El que se apiada del pobre, presta al Señor.

 1- Somos llamados a predicar siendo como Jesús. Amando sin condiciones. Siendo pequeños Cristos en la manera de conducirnos. Copiándolo a Él. Lee la historia del buen samaritano en Lucas 10:25-37, y piensa también en las necesidades de María y José llegando a Belén. Con una súper panza y sin lugar donde quedarse. Sin quien se anime a darles un espacio en sus casas.

2- Piensa conmigo: Tenemos muchos mas que otros. Somos poco agradecidos y siempre queremos más. Además de quejarnos por lo que nos falta. Toca mirar a otros y empezar a ayudar al que menos tiene. Siembra. Dios pide que seamos luz. Que seamos los que dan sin esperar nada a cambio. Dios recompensará y eso es más valioso. Te lo aseguro.

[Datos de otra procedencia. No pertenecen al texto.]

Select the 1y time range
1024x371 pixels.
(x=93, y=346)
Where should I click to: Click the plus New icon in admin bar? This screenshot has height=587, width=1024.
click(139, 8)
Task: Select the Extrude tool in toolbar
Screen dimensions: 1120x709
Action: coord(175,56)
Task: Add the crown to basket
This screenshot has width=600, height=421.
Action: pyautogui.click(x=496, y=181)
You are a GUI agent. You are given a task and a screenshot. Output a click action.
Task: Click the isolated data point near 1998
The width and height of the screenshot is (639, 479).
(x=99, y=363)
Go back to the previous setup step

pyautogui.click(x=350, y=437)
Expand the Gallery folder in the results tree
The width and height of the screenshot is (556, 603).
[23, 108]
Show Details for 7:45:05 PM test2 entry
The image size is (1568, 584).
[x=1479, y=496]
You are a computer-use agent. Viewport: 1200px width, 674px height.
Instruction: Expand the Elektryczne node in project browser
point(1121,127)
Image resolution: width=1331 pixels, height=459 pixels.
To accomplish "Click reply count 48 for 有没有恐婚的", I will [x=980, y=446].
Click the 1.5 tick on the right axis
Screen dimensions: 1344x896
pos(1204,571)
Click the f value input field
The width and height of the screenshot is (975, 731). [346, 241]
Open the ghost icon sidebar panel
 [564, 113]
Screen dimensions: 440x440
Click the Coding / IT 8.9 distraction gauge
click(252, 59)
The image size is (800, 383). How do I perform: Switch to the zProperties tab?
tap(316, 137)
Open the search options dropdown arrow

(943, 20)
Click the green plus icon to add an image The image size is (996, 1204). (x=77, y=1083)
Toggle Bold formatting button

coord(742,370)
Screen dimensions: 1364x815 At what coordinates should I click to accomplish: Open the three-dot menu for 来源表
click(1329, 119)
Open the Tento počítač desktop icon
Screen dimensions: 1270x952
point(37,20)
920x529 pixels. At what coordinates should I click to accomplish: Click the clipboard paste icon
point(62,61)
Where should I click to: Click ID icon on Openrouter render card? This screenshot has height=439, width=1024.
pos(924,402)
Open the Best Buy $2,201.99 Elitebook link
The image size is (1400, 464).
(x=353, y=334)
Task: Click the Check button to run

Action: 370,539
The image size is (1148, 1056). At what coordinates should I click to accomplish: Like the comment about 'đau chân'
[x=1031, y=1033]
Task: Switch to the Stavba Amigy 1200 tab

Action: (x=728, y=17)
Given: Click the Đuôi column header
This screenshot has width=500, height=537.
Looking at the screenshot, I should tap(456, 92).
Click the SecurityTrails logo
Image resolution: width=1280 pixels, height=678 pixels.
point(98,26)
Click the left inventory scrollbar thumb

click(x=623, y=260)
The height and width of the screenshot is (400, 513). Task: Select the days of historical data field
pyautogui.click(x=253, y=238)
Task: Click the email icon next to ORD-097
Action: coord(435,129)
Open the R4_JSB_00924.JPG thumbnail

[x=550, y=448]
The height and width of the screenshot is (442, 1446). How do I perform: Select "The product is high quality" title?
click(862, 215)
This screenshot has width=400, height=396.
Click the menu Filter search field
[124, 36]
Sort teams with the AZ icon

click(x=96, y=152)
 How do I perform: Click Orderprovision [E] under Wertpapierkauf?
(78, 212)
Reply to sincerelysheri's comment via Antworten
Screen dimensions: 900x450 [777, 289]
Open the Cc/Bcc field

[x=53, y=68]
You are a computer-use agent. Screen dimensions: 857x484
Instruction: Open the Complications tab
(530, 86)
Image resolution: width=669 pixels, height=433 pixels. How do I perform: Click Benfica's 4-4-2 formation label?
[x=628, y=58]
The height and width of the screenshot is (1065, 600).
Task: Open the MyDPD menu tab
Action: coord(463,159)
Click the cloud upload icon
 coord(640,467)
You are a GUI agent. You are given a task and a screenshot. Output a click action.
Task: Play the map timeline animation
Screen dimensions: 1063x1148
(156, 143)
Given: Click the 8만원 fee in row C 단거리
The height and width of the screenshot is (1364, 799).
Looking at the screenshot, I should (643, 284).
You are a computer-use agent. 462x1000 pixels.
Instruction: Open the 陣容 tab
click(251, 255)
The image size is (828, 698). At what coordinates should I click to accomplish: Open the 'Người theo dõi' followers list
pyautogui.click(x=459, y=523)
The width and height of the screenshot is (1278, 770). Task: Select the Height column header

3- Ora con tus niños, Pídele a Dios poder ser luz. Ser un canal de amor. Que los demás encuentren en nosotros, un oasis donde en realidad no hay juicios sino solo amor de Dios. Dios te acepta como sos. Te perdona y te ama. Comparte eso con otros. 

4 – Memoriza: El que se apiada del pobre presta al SEÑOR, y El lo recompensará por su buena obra. Proverbios 19:17

5- Piensa en como ser congruente con servirle. Decide ser parte de esas personas que ayudan y extienden Su gracia. Es tiempo de despertar y ayudar mostrando a Cristo. Que como hijos llevemos el Mensaje de Salvación a toda persona próxima.